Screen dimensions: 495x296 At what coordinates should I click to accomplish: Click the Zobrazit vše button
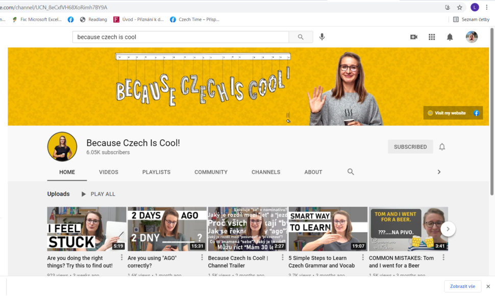click(x=462, y=286)
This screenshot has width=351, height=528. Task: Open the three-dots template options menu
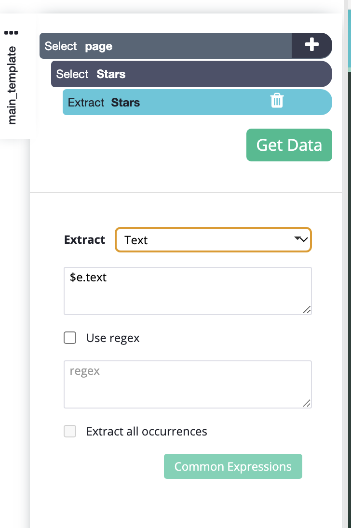[11, 33]
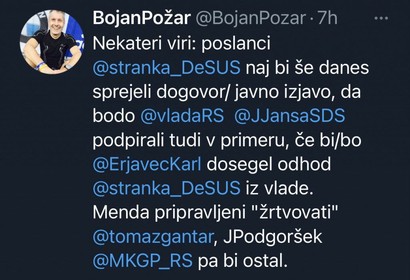
Task: Open the @MKGP_RS mention
Action: [143, 261]
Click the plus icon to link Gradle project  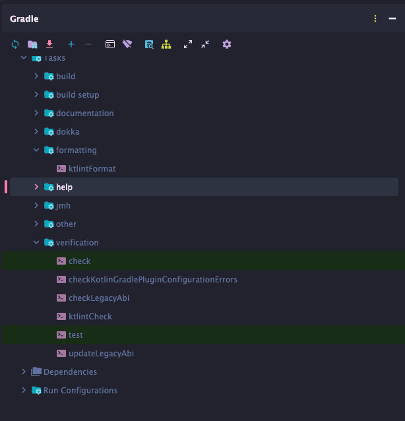click(71, 44)
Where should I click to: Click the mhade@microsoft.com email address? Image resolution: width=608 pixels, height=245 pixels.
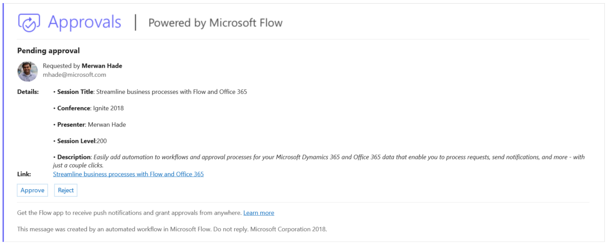(x=74, y=75)
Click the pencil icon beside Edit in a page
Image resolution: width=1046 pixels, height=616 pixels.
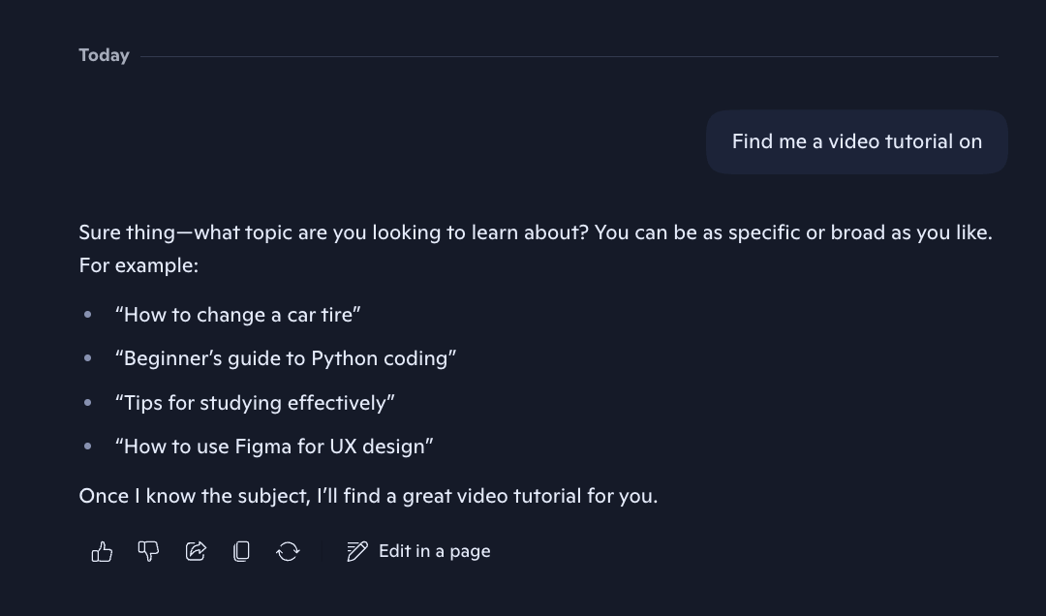coord(357,551)
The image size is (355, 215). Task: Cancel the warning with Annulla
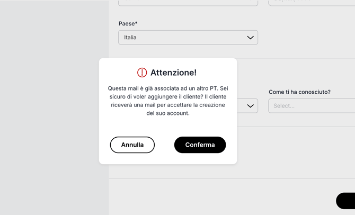pos(132,145)
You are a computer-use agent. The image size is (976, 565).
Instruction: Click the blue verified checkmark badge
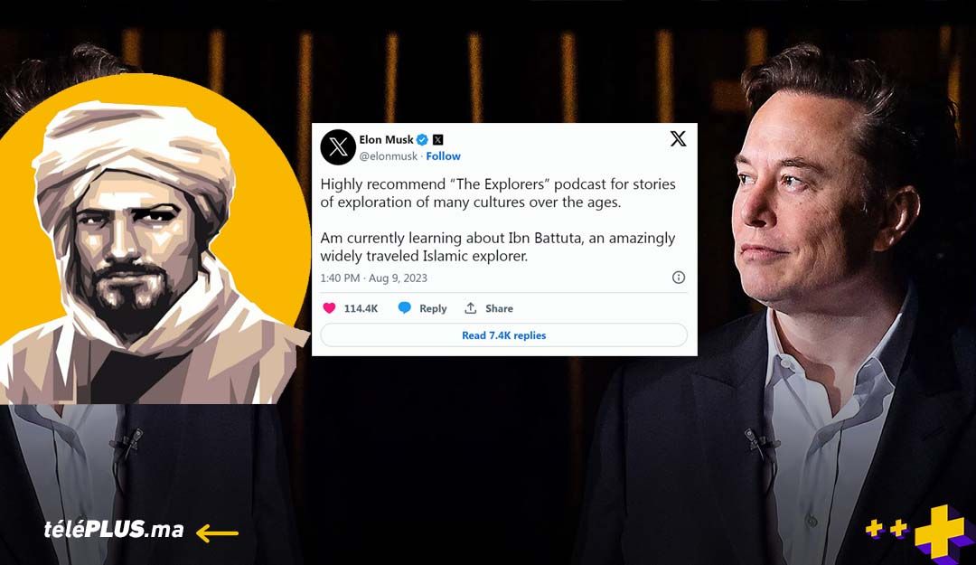click(x=422, y=139)
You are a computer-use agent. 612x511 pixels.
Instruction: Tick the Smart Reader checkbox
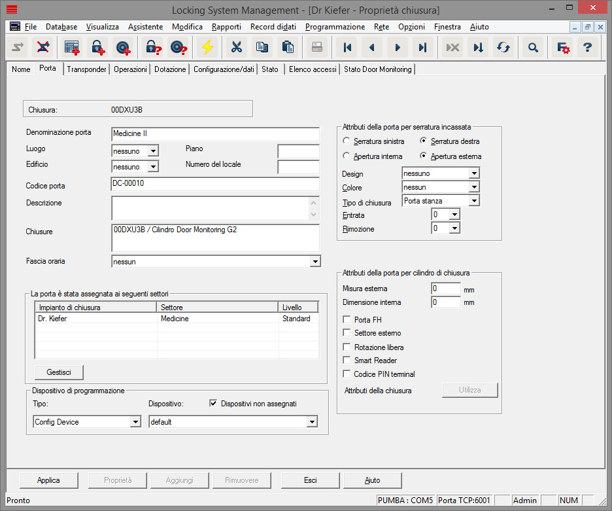click(347, 361)
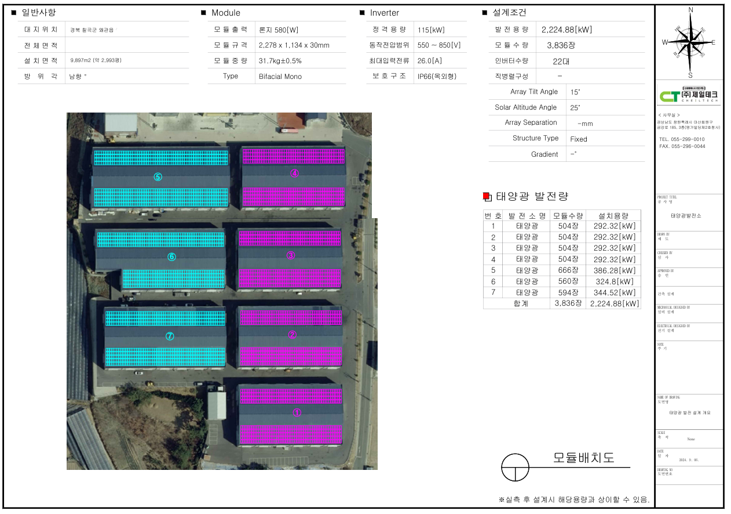This screenshot has height=514, width=731.
Task: Click the CT Cheiltech company logo
Action: pos(689,95)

..............................

_EXERCISE_
What number of lines in the data above include the string "agent"? Answer with that number only.

_RESPONSE TO THIS TASK_
2